Terezka Drnzik is one of the matriarch figures in the Australian bellydancing community, having started the first dedicated bellydance studio in Sydney in 1989. The school has produced many professional dancers including Jrisi Jusakos of Hathor Dance and Kaeshi Chai of Bellydance Superstars.

Of Czechoslovak/New Zealand descent, Terezka was introduced to bellydancing when she arrived in Australia in 1979 and saw Rozeta Ahalyea performing in a Greek nightclub. Terezka approached Rozetta who took her under her wing.

In 1980 Terezka lived in a household with three Arabic families, absorbing their tradition and culture. She was influenced by the stars of the 1930s to the 1950s and considers Soheir Zaki, who was prominent in the 1970s, as her greatest teacher — even though they never met.

Turning professional in 1981 Terezka was given the Arabic name of "Leila" (Night). She regularly performed seven shows per night and quickly established herself as one of three top performers in Sydney. This was a time when Arabic food, clubs and restaurants were in their heyday, with the influx of Arabs to Australia due to the Lebanese Civil War.

In 1982 Terezka performed with the renowned Egyptian Baladi singer Ahmed Adaweyah and the famed composer and piano accordion player Hussan Abou Seoud and his orchestra from Paris. As a result, she was offered a contract in Paris, where she performed six nights a week at Vildizler, La Lampe d'Aladin and Al Badiya as well as at numerous functions for the upper echelons of Paris. Contracts followed in London (at the Omar Khyaam performing alongside Mona Sayeed) as well as Belgium, Spain, and Morocco and Tunisia.

Terezka returned to Australia to open Sydney’s first full-time Middle Eastern dance studio.
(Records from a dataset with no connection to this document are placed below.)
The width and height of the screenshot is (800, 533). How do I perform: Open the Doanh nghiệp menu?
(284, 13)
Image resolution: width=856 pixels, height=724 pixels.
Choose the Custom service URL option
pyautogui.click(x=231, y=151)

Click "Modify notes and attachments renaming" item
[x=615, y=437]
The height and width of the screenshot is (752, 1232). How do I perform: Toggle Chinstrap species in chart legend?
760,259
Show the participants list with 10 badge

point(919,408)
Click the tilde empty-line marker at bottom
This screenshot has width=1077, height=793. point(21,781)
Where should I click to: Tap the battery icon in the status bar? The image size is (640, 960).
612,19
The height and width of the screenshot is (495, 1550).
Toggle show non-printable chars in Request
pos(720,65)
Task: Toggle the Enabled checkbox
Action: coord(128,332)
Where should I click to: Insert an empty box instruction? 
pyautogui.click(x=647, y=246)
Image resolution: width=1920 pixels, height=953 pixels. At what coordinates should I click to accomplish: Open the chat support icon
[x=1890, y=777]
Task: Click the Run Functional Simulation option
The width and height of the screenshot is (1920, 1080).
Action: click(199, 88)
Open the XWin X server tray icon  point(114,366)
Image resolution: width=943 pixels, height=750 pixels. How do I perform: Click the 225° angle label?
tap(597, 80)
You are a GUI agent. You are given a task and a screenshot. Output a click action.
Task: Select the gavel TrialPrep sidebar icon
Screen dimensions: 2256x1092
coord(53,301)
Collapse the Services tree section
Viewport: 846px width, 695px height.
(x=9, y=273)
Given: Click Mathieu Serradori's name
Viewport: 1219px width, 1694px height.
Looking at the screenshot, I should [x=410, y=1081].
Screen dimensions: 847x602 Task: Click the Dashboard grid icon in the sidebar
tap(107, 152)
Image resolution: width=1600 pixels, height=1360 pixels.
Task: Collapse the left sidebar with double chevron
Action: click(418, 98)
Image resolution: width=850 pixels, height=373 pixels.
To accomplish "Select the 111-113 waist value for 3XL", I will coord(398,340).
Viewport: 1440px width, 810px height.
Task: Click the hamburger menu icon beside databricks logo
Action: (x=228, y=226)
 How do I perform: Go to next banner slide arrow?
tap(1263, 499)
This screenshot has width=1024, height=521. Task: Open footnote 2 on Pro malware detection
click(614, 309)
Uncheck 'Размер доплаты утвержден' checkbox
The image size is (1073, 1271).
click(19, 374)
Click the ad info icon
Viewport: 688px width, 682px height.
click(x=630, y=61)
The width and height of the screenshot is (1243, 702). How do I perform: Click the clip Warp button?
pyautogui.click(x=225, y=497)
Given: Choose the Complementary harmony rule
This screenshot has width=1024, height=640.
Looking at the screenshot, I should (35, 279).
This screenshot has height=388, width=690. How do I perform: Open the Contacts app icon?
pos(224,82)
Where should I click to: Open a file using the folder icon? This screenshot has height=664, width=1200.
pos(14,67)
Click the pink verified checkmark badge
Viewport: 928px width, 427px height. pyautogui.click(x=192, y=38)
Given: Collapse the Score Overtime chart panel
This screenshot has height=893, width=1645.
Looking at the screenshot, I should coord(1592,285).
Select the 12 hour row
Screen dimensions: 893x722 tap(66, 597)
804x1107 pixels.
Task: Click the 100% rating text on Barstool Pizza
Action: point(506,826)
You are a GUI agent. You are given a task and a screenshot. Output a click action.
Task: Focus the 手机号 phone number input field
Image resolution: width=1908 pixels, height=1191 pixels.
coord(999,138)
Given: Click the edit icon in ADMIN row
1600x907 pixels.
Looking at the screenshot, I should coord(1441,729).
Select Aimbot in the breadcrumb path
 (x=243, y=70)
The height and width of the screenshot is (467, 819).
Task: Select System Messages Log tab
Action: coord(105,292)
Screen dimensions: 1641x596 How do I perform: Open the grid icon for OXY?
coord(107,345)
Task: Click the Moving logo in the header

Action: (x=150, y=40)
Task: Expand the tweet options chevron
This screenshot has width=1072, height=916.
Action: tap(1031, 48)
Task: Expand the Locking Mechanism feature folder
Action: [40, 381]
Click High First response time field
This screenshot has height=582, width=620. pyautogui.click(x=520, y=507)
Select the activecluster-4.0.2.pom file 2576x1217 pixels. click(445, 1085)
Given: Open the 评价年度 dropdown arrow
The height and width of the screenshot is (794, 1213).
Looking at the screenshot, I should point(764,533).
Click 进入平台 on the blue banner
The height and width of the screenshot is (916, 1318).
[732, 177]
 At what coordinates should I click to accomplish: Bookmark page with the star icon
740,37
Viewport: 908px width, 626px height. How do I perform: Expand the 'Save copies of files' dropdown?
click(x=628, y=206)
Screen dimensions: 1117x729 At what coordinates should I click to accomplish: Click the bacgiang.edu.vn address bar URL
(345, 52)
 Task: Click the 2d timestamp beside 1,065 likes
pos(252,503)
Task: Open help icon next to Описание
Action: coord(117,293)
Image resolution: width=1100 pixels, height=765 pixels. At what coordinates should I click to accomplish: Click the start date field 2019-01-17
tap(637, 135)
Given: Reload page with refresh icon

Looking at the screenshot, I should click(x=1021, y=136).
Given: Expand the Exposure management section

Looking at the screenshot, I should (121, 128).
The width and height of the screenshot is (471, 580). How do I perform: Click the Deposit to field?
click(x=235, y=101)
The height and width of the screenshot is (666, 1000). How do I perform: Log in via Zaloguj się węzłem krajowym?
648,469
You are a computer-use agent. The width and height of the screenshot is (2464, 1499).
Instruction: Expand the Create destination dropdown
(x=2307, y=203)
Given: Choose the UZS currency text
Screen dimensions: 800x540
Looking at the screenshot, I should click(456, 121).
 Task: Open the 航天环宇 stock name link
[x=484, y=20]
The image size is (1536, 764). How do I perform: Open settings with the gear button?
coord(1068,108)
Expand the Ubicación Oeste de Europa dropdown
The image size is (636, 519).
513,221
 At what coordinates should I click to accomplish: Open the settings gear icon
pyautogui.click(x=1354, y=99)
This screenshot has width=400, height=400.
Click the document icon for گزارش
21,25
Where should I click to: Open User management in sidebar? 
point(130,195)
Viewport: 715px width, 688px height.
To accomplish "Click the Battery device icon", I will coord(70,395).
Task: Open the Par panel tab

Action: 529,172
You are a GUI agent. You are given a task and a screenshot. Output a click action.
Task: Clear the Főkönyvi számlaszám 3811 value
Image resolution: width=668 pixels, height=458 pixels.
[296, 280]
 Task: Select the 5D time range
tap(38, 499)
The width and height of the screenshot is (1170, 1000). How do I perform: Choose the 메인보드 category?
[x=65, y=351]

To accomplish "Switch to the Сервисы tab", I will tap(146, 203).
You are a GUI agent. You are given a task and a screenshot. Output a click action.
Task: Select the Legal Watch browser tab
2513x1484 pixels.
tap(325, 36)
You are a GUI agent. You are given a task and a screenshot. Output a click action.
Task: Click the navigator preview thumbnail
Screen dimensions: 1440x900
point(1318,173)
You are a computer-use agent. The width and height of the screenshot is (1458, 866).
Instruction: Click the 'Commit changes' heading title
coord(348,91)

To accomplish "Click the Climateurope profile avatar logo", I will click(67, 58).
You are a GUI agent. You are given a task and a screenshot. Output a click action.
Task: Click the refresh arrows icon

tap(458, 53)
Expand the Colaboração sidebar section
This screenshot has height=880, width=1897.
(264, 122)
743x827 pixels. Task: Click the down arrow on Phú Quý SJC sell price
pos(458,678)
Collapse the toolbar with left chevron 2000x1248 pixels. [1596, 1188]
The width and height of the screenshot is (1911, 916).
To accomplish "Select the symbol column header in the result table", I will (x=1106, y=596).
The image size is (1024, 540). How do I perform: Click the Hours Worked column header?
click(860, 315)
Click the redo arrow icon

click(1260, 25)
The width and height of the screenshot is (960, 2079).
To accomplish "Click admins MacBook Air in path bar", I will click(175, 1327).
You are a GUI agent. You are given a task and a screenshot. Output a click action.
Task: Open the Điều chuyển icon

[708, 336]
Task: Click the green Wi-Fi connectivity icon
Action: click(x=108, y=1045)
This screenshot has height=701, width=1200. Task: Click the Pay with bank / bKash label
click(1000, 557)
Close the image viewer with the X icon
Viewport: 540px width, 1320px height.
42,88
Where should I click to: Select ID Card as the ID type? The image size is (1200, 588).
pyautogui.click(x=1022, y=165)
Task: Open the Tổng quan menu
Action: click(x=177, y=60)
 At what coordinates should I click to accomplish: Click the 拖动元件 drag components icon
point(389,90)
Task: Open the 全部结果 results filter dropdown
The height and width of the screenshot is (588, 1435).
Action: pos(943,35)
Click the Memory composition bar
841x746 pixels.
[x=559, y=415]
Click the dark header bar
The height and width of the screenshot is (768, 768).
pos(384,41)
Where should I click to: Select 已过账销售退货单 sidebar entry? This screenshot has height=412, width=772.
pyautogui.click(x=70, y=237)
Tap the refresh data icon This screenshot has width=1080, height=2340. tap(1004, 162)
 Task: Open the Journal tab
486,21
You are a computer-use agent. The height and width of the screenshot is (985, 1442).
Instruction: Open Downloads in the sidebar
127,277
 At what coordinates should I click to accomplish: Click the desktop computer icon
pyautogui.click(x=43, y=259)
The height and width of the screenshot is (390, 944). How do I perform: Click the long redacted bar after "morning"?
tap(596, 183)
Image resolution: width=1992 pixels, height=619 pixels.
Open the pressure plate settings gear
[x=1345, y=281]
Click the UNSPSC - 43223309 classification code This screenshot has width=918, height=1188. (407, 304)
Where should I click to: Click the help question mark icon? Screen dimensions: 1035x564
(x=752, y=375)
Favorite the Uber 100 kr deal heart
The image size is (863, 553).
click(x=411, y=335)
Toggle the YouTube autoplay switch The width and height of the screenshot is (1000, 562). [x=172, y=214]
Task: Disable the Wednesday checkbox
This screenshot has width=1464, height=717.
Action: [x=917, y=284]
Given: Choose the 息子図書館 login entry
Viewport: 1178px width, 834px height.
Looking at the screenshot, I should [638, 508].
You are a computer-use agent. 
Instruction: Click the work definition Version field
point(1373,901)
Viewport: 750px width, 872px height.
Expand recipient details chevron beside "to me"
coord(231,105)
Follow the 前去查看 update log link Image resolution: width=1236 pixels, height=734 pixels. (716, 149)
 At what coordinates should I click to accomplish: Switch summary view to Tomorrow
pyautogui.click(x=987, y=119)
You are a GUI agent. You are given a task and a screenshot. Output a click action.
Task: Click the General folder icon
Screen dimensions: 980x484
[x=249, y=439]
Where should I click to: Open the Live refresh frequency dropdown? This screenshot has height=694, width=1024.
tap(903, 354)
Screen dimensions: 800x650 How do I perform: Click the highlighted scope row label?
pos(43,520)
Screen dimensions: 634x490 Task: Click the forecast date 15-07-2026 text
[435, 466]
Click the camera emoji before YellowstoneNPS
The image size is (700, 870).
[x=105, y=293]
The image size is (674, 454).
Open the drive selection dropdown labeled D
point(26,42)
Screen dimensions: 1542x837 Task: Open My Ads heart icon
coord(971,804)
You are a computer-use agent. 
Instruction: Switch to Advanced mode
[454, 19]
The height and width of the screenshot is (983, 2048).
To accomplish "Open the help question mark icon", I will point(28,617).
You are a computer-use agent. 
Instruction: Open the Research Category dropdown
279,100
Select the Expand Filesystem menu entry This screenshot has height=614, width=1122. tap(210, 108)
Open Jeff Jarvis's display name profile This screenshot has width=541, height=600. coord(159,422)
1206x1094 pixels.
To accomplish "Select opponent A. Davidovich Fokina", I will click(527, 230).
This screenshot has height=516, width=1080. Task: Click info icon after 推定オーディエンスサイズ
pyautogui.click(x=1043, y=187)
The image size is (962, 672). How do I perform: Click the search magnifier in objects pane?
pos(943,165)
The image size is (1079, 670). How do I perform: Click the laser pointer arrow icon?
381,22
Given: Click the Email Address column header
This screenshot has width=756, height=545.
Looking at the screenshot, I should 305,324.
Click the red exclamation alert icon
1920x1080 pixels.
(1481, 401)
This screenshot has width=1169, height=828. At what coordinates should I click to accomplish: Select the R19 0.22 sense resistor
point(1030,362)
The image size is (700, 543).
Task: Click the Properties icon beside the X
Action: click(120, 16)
Her mission was to present Arabic dance in an intelligent and sensitive way, staying true to the cultural aspects.

Terezka aimed to present the dance form to the Arabic community in a way that hadn't been seen before, incorporating traditional group dances as well as cabaret and contemporary in full theatrical performance. Her shows included group dances presenting contemporary (Pharaonic) pieces, traditional Beledi, Saidi and Khaleegy and stunning soloists with an emphasis on Arabic interpretation, technique and spirit in movement and performance skills.

Terezka's Academy of Danse Orientale is now one of the pre-eminent schools in Sydney. One of her innovations is classes and workshops accompanied by live musicians, a rare opportunity for dancers at intermediate and advanced levels to experience live musical accompaniment.

In 1991 Terezka hosted an evening with live musicians for the first Bellydance-a-thon, an event that turned into the annual Sydney Middle Eastern Dance Festival.

In 1992 Terezka retired from performance on the Arabic nightclub and restaurant circuit.

In 2006 Terezka was Australia's representative teacher at the Cairo Dance Festival.

Terezka has now set up a charity call Make a Child Smile, which sponsors children from developing nations. The charity’s main fundraising events are gala bellydancing balls.